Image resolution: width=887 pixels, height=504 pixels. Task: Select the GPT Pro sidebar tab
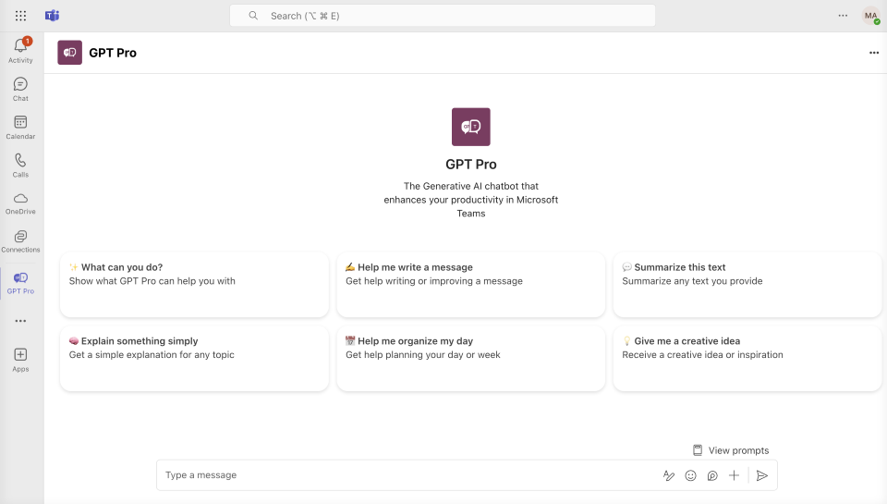(x=20, y=282)
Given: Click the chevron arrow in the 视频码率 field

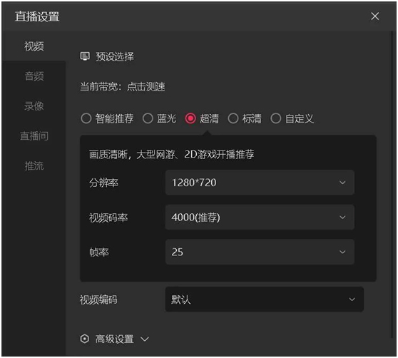Looking at the screenshot, I should click(x=342, y=218).
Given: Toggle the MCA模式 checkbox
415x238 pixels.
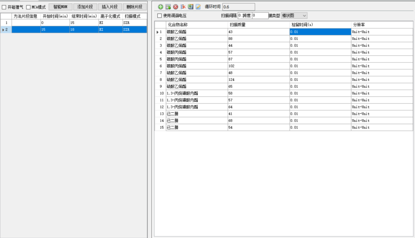Looking at the screenshot, I should click(x=28, y=7).
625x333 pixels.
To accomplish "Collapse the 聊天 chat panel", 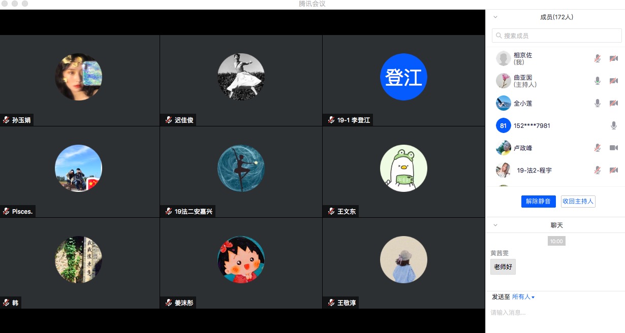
★ ★ ★
◆ THE PROBLEM: Reproduce the lines above word for word, leaving out the pictures.

◆ OUTPUT:
Image resolution: width=887 pixels, height=504 pixels. Task: Select the GPT Pro sidebar tab
(x=20, y=282)
Given: Click the chevron arrow in the 视频码率 field

Looking at the screenshot, I should click(x=342, y=218).
Given: Toggle the MCA模式 checkbox
415x238 pixels.
Looking at the screenshot, I should click(x=28, y=7).
625x333 pixels.
To accomplish "Collapse the 聊天 chat panel", 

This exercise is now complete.